Monday, October 23, 2006


I’ve been reading the defense of Stephen, though I’m more partial to call it in the end, an offense. Defense seems to bring the thought of falling back and raising up pikes like the guys in Braveheart (for some reason my computer doesn’t recognize Braveheart as a word. Must have missed the movie). Even my Bible, in one of those headings we people use to cheat in Bible studies, calls it a defense. Anyway, what I see is one of the most precise retellings of the OT and NT in the whole of the Bible. Noticably absent from the story is the beginning. Adam, Eve, Noah. Nothing there. Stephen starts with Abraham, hits a bit of Jacob and Joseph, then spends a lot of time following Moses (24 verses in all). Then a verse with Joshua, another one with David, and finally one with Solomon, after which the tone changes. But we’ll get back to that.

This story is the one I read as a child in one of those comic book Bibles that everyone should own. A lot of details are left out, but the core of the issue stays the same. These were men of no more note than a simple story depicted via a drawing. The imagination is allowed to fill in the details – the sounds and sights, the loneliness and the sorrow of Joseph in the pit, the joy of men marching around Jericho when it fell. The wonder of the plagues. I remember sitting and singing soft songs as a child to stories like these. I don’t remember what they were all about, but I can sort of tell how they felt. These were stories wrought in time, and very real to me then. As I grew older, went to Bible school, the stories started to take on more of a whole feeling when put together with the NT. But the great thing, the wonderous thing, was that it all fit the stories. And all the stories pointed and prodded and in the case of Ezekiel, Jeremiah and Isaiah, yelled, “Don’t stop here, Don’t go back, repent, return, turn back, He’s coming, He’s coming” “Don’t let the physical overshadow the spiritual, you are missing the hope because you won’t persevere” You know what made Noah, Abraham, Moses, Job, Isaiah, Ezekiel, Jeremiah, Amos, and every other prophet of sorts that stood before their fellow man and spoke? Hope.

The ability to see beyond the Words of God for now, even when they had no idea where or how it all worked, and trust a faithful creator in doing what is right. Abraham hoped when he didn’t even have a foot of earth to call his own in a country that he didn’t even know he was going to yet. Joseph was to trust in Him who wills to work His good pleasure in spite of Him being strangely absent in action while he slaved and rotted in jail. Moses to return to a people who had already rejected him as a leader and a judge, and to lead them into a wide desert with no food or water.

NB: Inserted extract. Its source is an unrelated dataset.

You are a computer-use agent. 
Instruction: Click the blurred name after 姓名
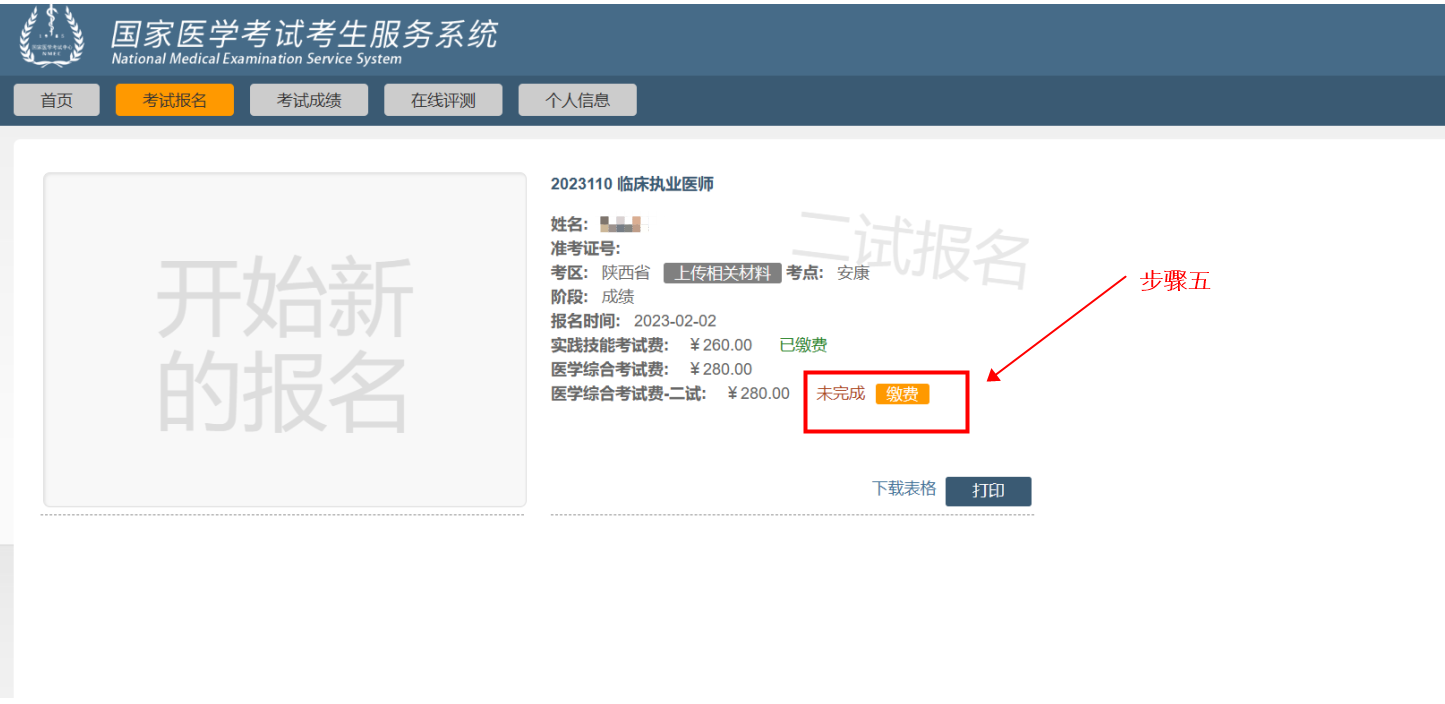click(625, 224)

They all announced a God who provided, Jehovah Jirah. The prophets proclaimed, quite simply, “He is Coming, He is coming, He is coming! Return, return, return!” You see Stephen saw no reason to “defend” what the whole of scriptures had already finished. He lashes out at the Pharisees and condemns them. Not their lack of knowledge, but their resisting of the Holy Spirit. Jesus says in the NT to the rich man in the story of the Rich man and Lazarus (another “cheat” heading) that if they would not believe because of everything in the law and prophets, nothing could be done to make them believe. I firmly believe that Stephen wanted no more than that – to have these men believe. But their hearts would not let them. Do you know the only difference between us and those Pharisees is? Hope. They couldn’t move beyond the Red Sea and into the desert because they didn’t know the God who provided the manna. Or the quails, or the water, or the strength of Samson and the psalms of David, or the wisdom of Isaiah, or the voice of Amos, or the son of a carpenter.

The question is whether we will. When He calls us, to go and not know, to speak when not strong, to lead when no one seems to even care to follow – to do something as silly as walk around a walled city and blow horns, or attack an army of thousands with a torch and a pitcher. To pray and proclaim and obey when death is the only thing waiting outside the window or even right in front of you. Or even to go to a land far away, learn a language when you barely speak English, go to school when there is no money, and to live a life without because you hope in a that you’ve only read about in Bibles that are comics and sang about softly.